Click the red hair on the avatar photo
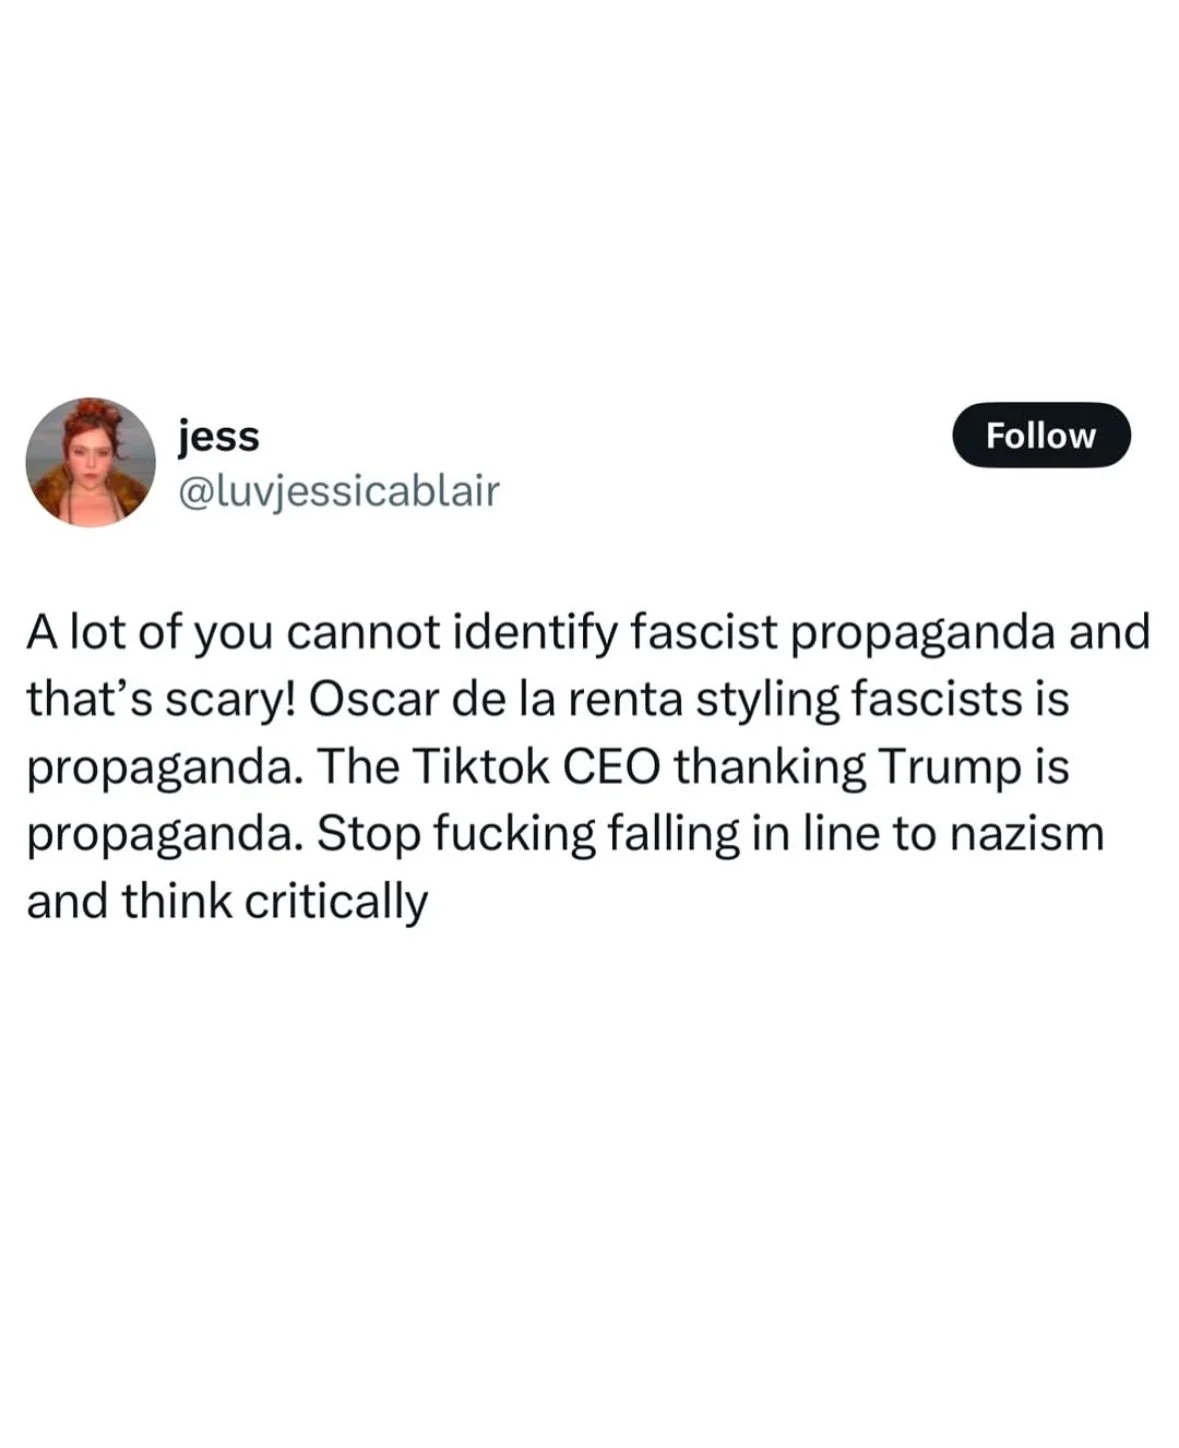This screenshot has width=1179, height=1448. (90, 420)
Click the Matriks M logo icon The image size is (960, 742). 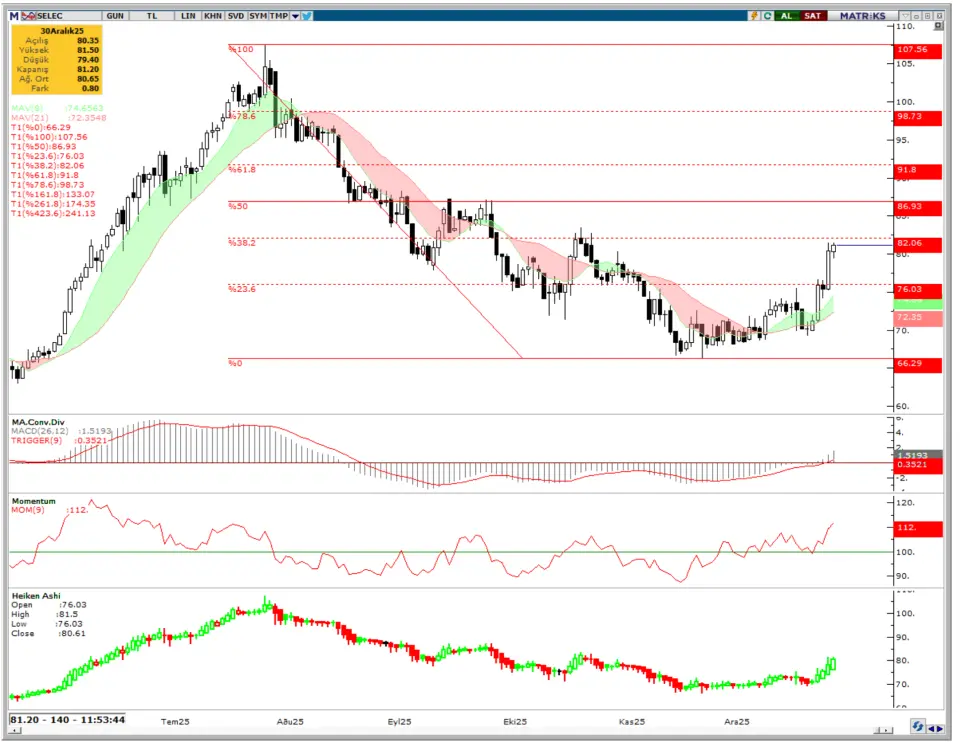click(15, 16)
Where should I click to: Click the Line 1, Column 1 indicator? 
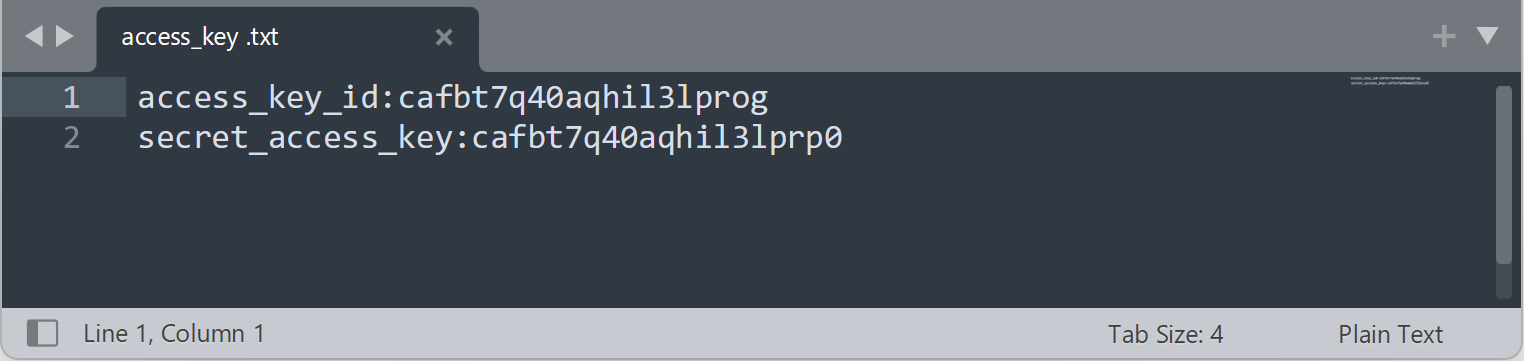175,334
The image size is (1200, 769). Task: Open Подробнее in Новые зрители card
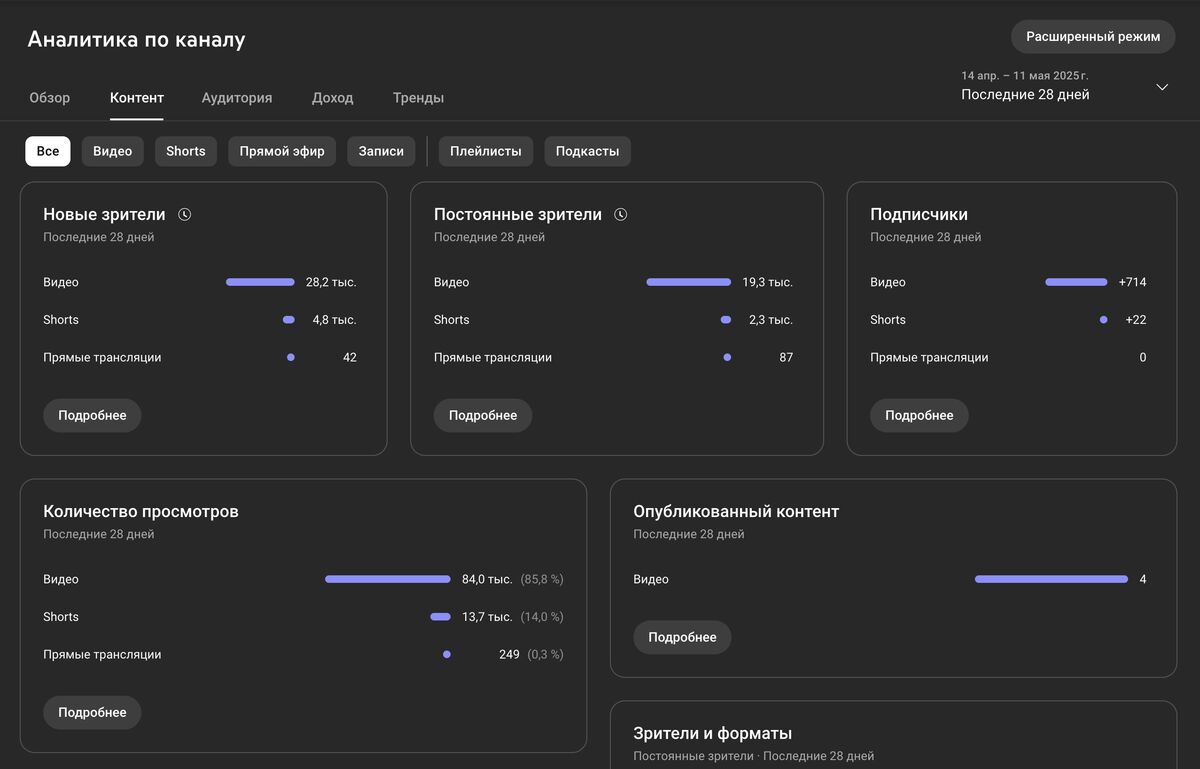(x=92, y=415)
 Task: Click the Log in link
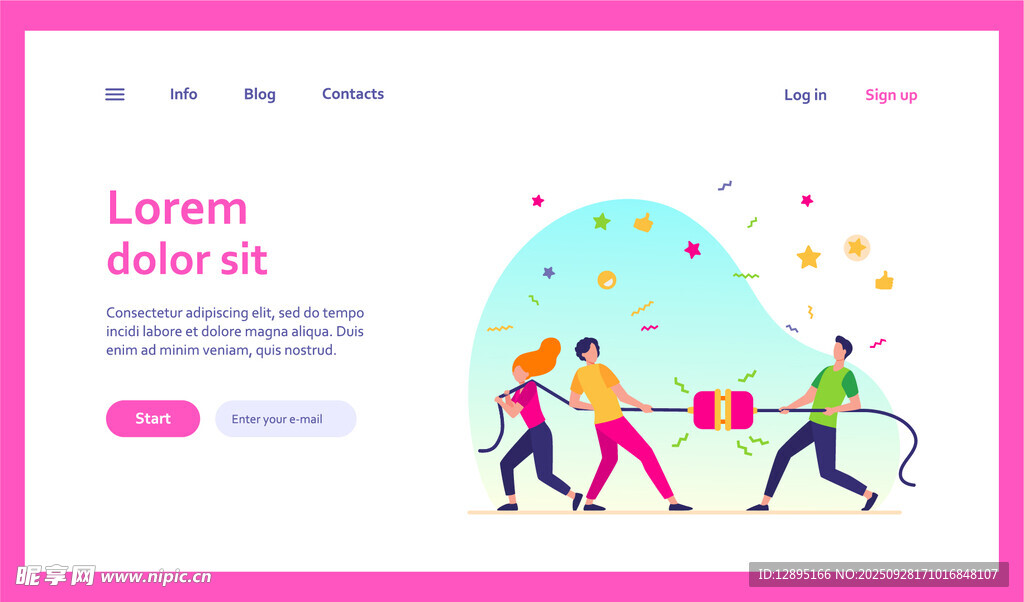pos(805,95)
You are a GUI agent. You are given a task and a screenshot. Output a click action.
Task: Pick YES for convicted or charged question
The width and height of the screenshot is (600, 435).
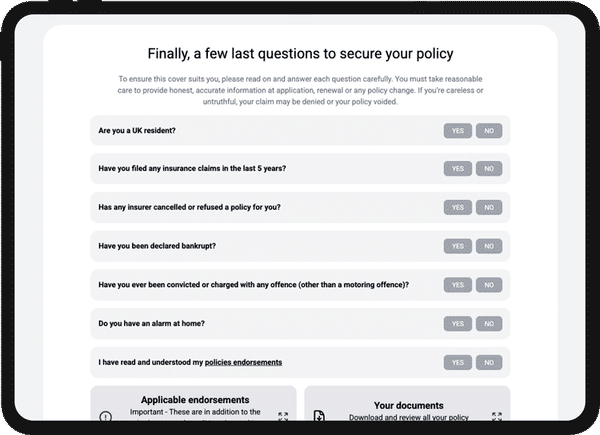pyautogui.click(x=458, y=285)
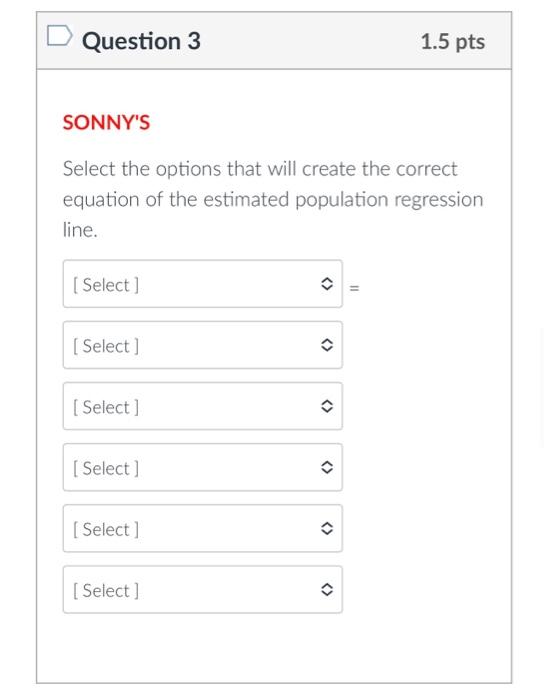Flag Question 3 with the flag icon
Image resolution: width=549 pixels, height=700 pixels.
pos(59,36)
----------
Task prompt:
Only the lines between the one containing "Task: Pick YES" and the last line of the listing above, both included, should be written out, exactly and without pictures.

The completed task:
Task: Pick YES for convicted or charged question
The width and height of the screenshot is (600, 435).
pyautogui.click(x=458, y=285)
Flag Question 3 with the flag icon
Image resolution: width=549 pixels, height=700 pixels.
pos(59,36)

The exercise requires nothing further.